Os esposos que se amam, amam tudo aquilo que os aproxima e os une. Coisa alguma lhes é tão comum como o filho. Podem ter os seus bens em comum; podem usar o mesmo apelido, podem harmonizar os seus caracteres, poderá uni-los o mais perfeito entendimento; nada, porém, lhes é tão comum e nada os une a tal ponto como o filho.

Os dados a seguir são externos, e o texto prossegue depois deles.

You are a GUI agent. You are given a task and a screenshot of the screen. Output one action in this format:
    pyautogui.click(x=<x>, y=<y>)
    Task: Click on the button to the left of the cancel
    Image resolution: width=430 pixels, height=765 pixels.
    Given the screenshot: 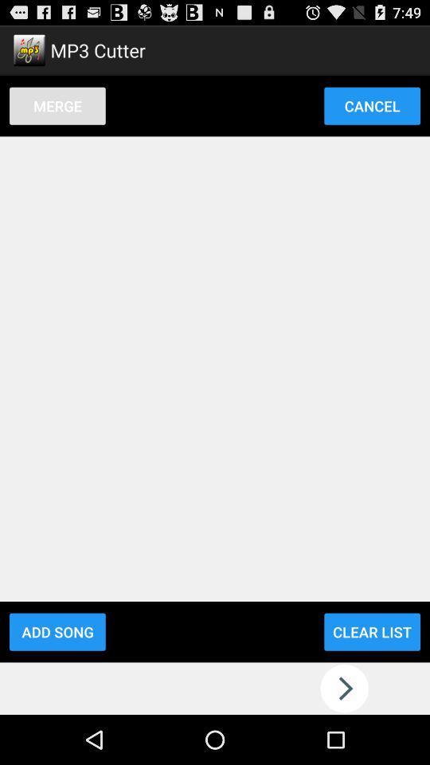 What is the action you would take?
    pyautogui.click(x=57, y=104)
    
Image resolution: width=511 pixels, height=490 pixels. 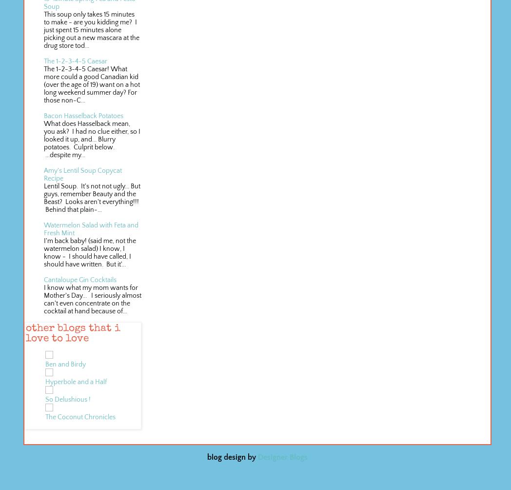 What do you see at coordinates (91, 140) in the screenshot?
I see `'What does Hasselback mean, you ask?  I had no clue either, so I looked it up, and...     Blurry potatoes.  Culprit below.      ...despite my...'` at bounding box center [91, 140].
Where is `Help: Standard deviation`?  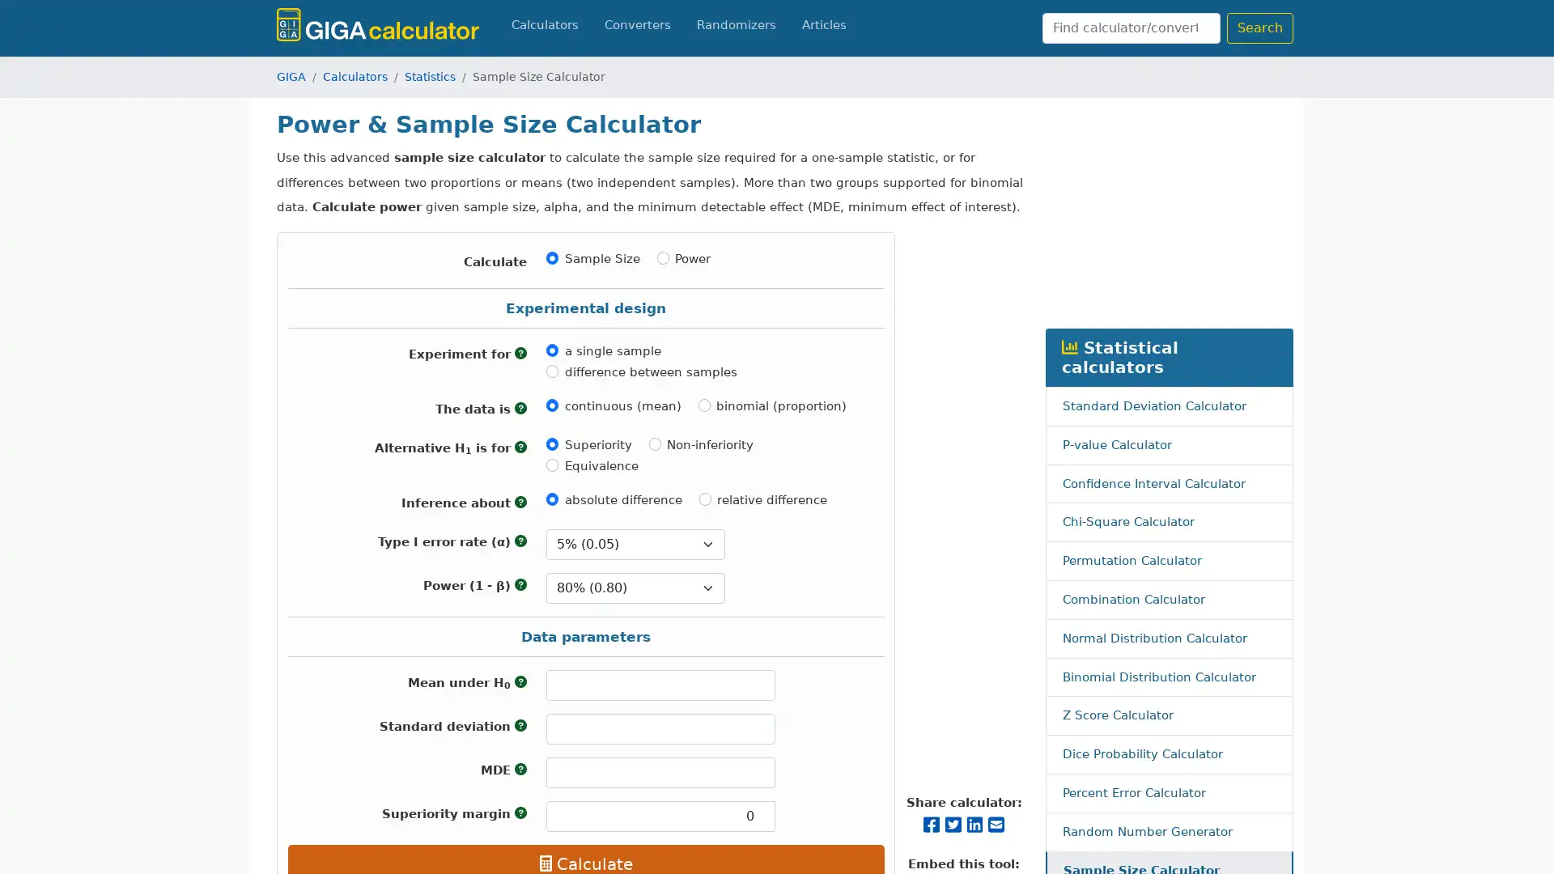 Help: Standard deviation is located at coordinates (520, 725).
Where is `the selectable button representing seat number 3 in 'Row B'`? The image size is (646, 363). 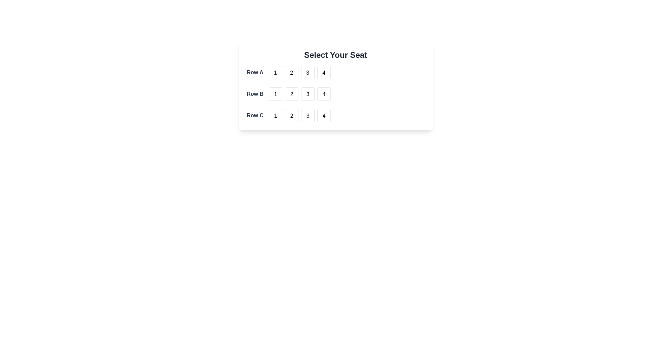
the selectable button representing seat number 3 in 'Row B' is located at coordinates (308, 94).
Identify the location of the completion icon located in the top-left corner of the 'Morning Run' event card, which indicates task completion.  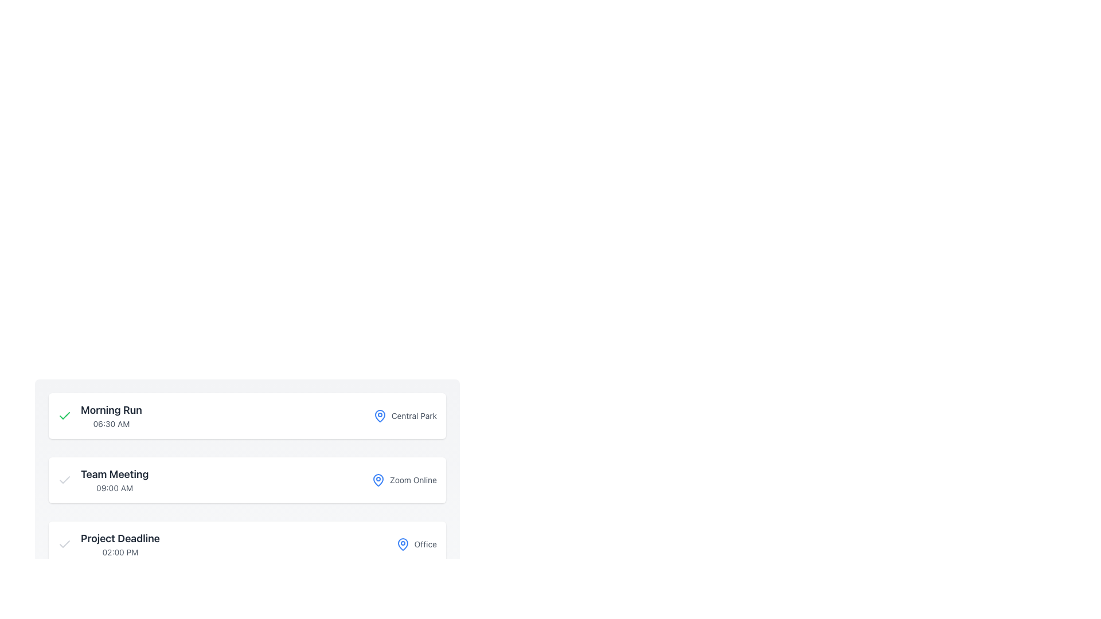
(64, 416).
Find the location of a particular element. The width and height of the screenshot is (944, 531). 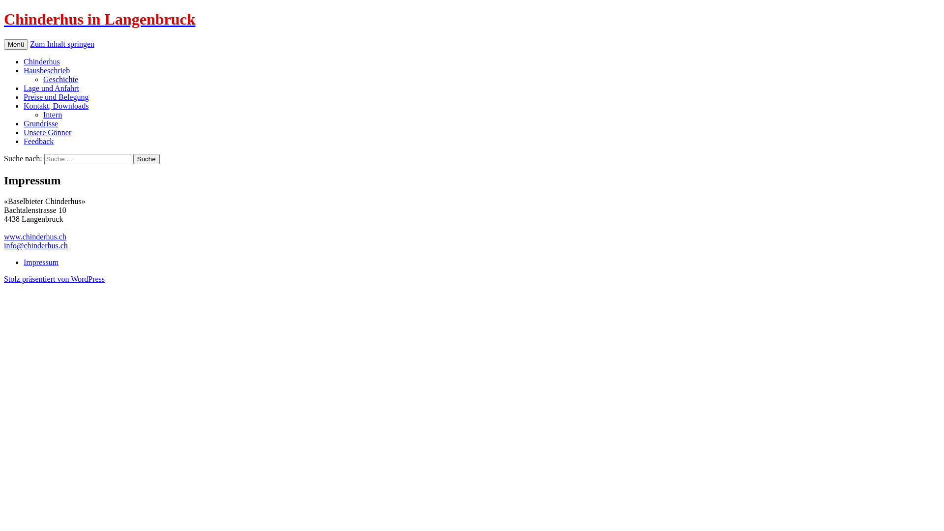

'Chinderhus in Langenbruck' is located at coordinates (4, 19).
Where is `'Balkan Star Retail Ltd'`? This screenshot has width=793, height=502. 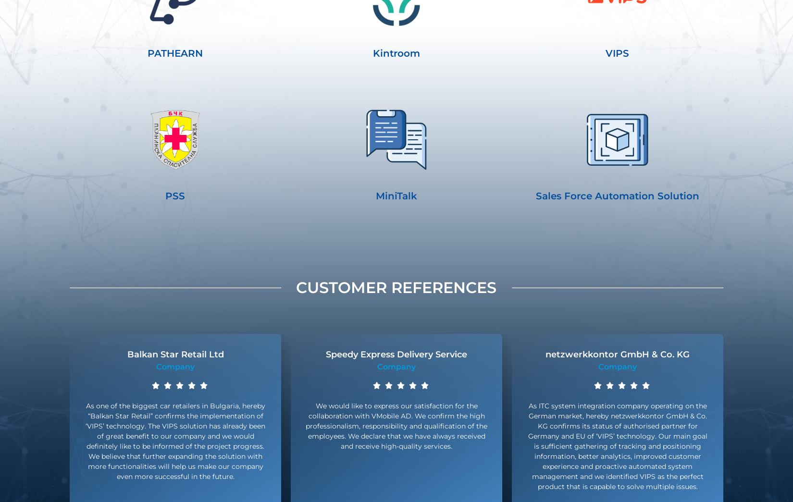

Os esposos desunidos amam-se a si próprios no seu filho; lamentam, talvez, aquilo que no filho recorda o outro, e se o filho estabiliza a sua união, é porque não podem separar-se sem que o filho seja despedaçado. Mas os esposos unidos continuam a amar-se um ao outro no filho; encontram nele, não só a si próprios, mas a sua união, a unidade que se esforçaram por realizar em toda a sua vida. Cada um deles reconhece no filho o ser que ama, um ser novo que tudo lhe deve, e que ama também com um amor que não se separa daquele a quem o filho deve ter nascido. O matrimónio encontra assim na paternidade e na maternidade o seu desenvolvimento perfeito. O filho completa o enriquecimento da alma que os esposos procuram na sua união.

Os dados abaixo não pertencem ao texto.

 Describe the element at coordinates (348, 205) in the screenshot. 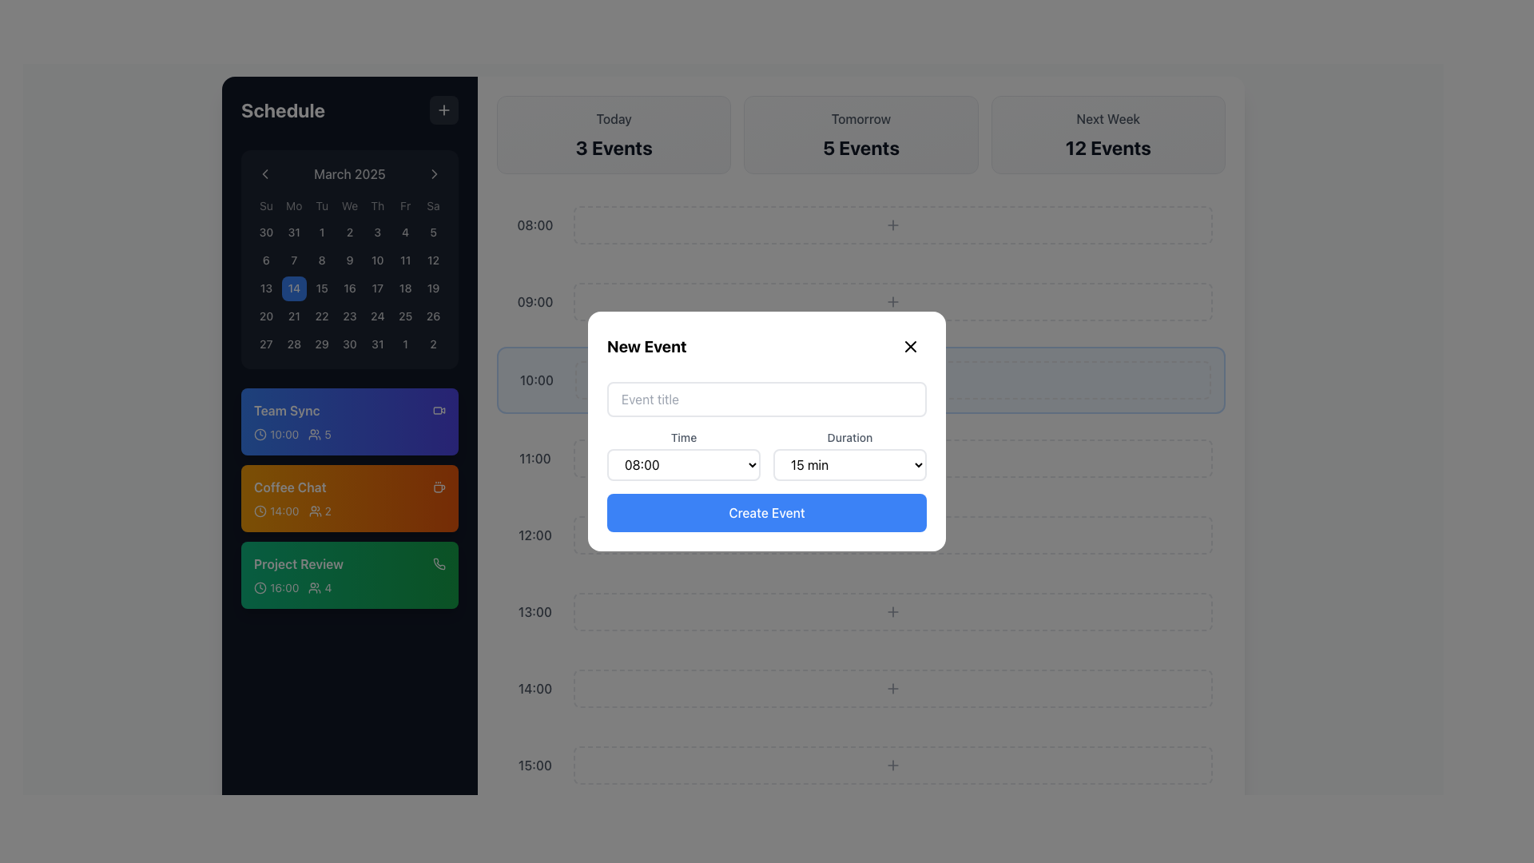

I see `the text label 'We' in the dark-themed schedule interface, located beneath the 'March 2025' title and part of the grid layout for days of the week` at that location.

Contudo, embora o amor paternal não deva andar separado do amor conjugal, e o amor conjugal plenamente desenvolvido tenda para o amor paternal, ambos se conservam distintos, e uma das maiores desordens da vida conjugal reside precisamente em separá-los.
Esta separação encontra-se não só em lares desunidos, mas, por vezes, também em lares tidos por bons e que se consideram como tal. Dá-se o caso, concretamente, de que algumas mulheres a tal ponto se deixam absorver pelo amor maternal que descuram cuidar do seu marido, tal como alguns maridos se desinteressam da vida familiar em favor da sua profissão, e é frequente ver homens que sentem uma espécie de inveja em relação aos filhos, por causa da indiferença que a sua mulher lhes manifesta a partir do dia em que os teve. A ponto de se encontrarem mulheres para quem o marido é, de algum modo, em primeiro lugar o instrumento necessário para ter filhos, e depois, o instrumento necessário para agenciar os recursos que os permitem educar.

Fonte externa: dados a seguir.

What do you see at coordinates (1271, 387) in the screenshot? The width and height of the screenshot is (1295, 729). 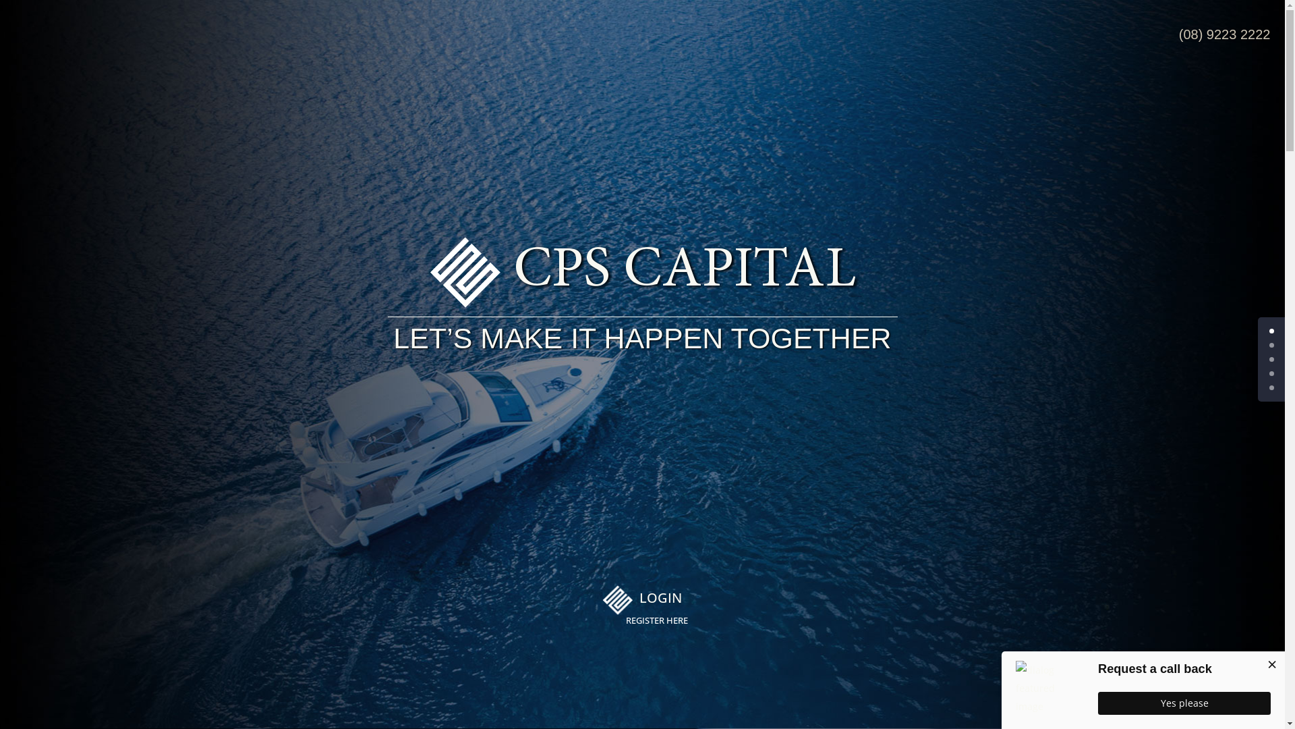 I see `'4'` at bounding box center [1271, 387].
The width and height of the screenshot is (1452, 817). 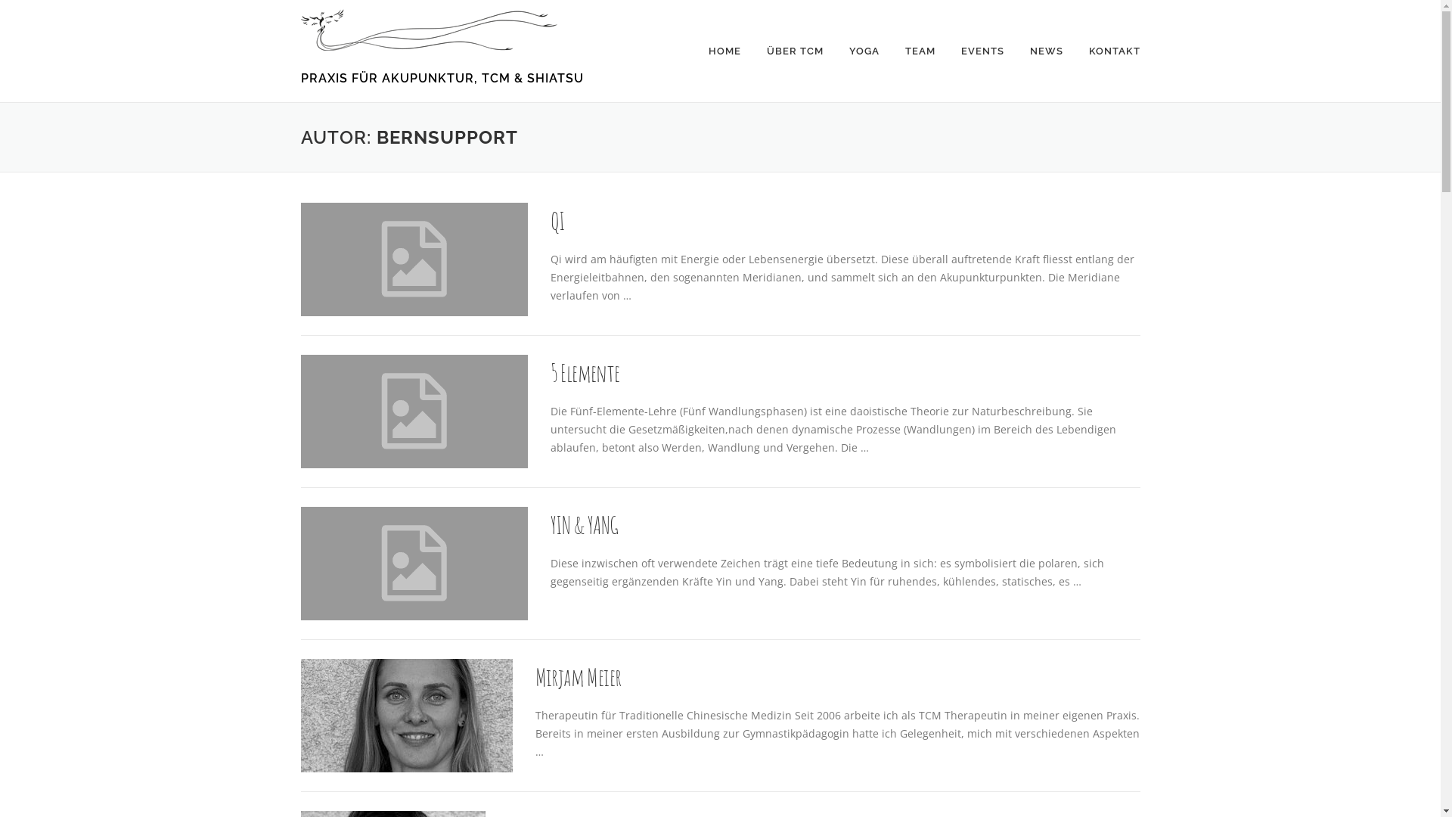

Por outro lado, jovens há que, pouco preocupados com o amor, se casam principalmente com vista a ter filhos. E a sua preocupação, ao procurar uma mulher, é principalmente encontrar uma rapariga que seja uma boa mãe, que possa ser a sua colaboradora na obra da educação. É mais frequente dar-se isto entre as raparigas. Muitas vezes se encontram raparigas para quem o homem não oferece realmente nenhum atractivo, que, mais do que isso, têm medo do amor com tudo o que ele traz consigo, mas desejam ter filhos e para quem tudo na vida se resume em ter filhos. E por muito cruel que isto pareça, é preciso notar que algumas mulheres se sentem desafogadas quando se encontram viúvas e com filhos a educar e a amar.
Esta desordem pode não ser mais que uma desordem ligeira, mas pode também redundar em drama. Em muitos lares óptimos, ouve-se, por vezes, dizer ao marido, rindo, que quando os filhos chegam, ele já não existe para a sua mulher. Quando os esposos se amaram verdadeiramente ao unir-se, quando comungam numa mesma concepção de vida e de ideal, o mal não pode chegar a ser grave. Não obstante, é um mal: o filho não deve ser prejudicial ao amor; não deve separar os pais, mas uni-los.